EXERCISE: Only the lines that include "will" should be copied from the data below.

EXERCISE MATERIALS START

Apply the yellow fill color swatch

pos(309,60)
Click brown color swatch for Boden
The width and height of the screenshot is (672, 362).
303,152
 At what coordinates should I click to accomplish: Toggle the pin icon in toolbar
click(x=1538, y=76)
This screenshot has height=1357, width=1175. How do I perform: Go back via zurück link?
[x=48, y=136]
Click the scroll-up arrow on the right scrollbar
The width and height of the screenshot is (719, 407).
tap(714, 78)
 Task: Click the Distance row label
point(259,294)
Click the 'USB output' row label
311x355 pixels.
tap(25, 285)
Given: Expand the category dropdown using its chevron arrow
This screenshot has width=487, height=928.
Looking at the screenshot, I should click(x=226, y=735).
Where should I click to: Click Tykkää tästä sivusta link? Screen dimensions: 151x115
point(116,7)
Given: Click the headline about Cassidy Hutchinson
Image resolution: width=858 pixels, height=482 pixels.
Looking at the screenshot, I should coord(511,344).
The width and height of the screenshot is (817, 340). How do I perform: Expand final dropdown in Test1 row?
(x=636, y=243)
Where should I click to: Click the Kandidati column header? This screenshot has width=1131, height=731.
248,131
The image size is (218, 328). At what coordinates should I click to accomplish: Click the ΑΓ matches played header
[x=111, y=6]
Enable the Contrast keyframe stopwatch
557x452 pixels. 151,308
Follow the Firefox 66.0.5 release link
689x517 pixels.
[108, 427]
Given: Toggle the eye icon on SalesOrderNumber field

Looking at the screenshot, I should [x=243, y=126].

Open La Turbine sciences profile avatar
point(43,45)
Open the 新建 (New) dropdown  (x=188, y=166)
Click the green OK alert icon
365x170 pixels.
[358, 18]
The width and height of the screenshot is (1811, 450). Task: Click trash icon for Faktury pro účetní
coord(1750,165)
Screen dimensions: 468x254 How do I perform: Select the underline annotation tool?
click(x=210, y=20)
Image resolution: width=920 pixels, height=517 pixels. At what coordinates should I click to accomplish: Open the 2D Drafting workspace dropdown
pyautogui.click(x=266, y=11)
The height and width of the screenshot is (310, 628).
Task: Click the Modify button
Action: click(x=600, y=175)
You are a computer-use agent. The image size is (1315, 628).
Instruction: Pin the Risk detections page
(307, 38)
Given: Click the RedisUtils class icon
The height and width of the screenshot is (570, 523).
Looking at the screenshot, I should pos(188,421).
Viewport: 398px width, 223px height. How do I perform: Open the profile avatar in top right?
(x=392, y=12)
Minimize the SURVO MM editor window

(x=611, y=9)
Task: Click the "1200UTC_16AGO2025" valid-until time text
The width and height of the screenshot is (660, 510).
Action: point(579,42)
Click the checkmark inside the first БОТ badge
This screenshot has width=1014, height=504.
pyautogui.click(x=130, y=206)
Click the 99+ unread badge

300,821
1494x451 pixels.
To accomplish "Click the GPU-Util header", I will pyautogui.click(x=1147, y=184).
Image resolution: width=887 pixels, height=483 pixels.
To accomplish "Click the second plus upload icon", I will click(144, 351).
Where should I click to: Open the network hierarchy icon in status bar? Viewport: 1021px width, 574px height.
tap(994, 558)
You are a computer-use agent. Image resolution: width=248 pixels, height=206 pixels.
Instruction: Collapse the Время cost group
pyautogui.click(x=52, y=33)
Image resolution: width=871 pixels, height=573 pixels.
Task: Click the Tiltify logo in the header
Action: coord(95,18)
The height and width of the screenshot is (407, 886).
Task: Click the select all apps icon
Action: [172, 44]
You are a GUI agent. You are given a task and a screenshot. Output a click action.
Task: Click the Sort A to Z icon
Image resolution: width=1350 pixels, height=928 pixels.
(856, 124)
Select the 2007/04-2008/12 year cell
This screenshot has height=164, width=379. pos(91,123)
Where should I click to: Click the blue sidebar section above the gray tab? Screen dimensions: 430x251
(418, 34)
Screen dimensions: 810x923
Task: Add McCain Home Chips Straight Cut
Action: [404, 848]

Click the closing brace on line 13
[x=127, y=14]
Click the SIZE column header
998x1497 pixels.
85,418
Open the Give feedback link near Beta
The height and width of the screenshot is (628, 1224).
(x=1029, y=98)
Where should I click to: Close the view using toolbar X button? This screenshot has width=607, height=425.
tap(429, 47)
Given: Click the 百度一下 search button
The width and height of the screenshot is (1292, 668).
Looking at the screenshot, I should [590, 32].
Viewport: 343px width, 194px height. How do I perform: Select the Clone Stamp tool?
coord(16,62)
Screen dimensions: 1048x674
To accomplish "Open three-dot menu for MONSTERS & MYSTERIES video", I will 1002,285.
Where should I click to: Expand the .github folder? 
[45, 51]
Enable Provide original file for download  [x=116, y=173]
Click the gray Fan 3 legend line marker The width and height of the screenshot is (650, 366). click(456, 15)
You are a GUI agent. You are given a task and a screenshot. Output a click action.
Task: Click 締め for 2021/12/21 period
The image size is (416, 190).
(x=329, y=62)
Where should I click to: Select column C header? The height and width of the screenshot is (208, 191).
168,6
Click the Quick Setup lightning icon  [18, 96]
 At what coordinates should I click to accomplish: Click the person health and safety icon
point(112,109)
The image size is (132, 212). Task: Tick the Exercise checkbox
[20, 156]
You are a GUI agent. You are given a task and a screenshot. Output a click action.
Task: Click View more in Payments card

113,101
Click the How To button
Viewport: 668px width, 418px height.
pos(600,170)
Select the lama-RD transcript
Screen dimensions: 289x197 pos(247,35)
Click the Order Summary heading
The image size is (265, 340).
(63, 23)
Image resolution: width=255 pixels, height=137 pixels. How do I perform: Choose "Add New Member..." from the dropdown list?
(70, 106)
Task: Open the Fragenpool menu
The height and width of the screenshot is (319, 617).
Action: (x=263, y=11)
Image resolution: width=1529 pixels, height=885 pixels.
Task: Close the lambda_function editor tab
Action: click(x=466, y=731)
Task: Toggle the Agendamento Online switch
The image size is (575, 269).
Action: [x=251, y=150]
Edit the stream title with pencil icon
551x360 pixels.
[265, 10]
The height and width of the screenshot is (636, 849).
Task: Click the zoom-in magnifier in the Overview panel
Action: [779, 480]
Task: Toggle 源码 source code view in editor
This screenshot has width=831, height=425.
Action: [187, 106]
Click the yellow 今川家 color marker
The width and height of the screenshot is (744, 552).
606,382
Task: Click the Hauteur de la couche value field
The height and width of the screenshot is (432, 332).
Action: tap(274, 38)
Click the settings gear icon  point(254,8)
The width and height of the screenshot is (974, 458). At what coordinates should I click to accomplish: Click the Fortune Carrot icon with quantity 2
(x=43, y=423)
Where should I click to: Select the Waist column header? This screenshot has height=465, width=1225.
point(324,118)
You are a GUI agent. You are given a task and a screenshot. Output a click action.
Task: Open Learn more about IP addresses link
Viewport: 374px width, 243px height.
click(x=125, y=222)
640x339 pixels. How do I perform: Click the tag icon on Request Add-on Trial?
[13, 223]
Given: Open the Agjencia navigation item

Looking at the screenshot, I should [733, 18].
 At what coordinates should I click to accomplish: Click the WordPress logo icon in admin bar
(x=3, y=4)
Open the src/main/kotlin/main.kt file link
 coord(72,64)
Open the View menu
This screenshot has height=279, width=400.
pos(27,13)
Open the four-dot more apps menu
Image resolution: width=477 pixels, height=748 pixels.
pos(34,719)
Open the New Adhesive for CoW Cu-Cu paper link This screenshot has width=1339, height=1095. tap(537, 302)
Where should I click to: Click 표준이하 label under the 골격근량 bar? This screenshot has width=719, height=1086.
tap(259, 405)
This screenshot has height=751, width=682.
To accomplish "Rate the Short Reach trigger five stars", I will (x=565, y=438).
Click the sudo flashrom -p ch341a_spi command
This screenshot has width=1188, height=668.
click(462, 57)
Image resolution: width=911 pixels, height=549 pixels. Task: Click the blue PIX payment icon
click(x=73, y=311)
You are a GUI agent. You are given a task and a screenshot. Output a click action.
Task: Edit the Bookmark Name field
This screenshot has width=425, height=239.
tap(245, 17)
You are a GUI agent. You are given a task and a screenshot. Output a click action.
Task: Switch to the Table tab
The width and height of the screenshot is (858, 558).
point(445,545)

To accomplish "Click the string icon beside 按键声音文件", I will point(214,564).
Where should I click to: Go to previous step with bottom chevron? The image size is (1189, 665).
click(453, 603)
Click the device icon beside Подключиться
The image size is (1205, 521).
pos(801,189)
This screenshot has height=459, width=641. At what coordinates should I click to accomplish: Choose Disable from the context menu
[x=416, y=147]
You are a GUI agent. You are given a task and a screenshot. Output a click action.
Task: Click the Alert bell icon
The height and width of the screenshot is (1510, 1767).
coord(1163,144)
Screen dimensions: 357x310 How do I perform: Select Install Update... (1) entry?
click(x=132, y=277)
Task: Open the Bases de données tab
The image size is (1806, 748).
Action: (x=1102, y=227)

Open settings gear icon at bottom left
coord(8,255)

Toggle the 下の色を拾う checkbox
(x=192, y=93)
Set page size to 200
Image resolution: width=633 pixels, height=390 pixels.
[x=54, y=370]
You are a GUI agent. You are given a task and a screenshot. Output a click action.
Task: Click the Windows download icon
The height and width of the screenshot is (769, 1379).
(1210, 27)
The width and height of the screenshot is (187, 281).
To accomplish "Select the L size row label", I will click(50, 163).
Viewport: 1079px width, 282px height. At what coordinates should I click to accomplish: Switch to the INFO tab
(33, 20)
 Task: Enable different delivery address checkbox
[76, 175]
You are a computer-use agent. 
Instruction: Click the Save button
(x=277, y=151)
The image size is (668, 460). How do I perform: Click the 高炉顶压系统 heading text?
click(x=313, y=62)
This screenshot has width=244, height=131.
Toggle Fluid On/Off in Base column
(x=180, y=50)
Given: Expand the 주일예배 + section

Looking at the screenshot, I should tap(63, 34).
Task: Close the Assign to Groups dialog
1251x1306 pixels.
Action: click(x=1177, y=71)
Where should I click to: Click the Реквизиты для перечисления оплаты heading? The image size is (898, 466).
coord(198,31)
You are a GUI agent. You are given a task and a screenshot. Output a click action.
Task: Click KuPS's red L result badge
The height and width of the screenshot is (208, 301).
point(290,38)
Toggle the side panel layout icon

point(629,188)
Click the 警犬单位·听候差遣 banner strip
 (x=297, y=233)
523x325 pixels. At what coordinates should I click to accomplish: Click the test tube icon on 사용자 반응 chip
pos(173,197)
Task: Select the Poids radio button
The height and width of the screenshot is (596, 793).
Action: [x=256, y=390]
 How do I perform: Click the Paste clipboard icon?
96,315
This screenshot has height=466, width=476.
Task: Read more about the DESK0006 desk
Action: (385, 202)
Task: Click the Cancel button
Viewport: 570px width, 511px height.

EXERCISE MATERIALS END

RESPONSE:
To accomplish "Click the GPU-Util header", I will pyautogui.click(x=1147, y=184).
To accomplish "Click the second plus upload icon", I will click(144, 351).
To accomplish "Open three-dot menu for MONSTERS & MYSTERIES video", I will 1002,285.
To accomplish "Rate the Short Reach trigger five stars", I will (x=565, y=438).
To accomplish "Click the string icon beside 按键声音文件", I will point(214,564).
To accomplish "Select the L size row label", I will click(50, 163).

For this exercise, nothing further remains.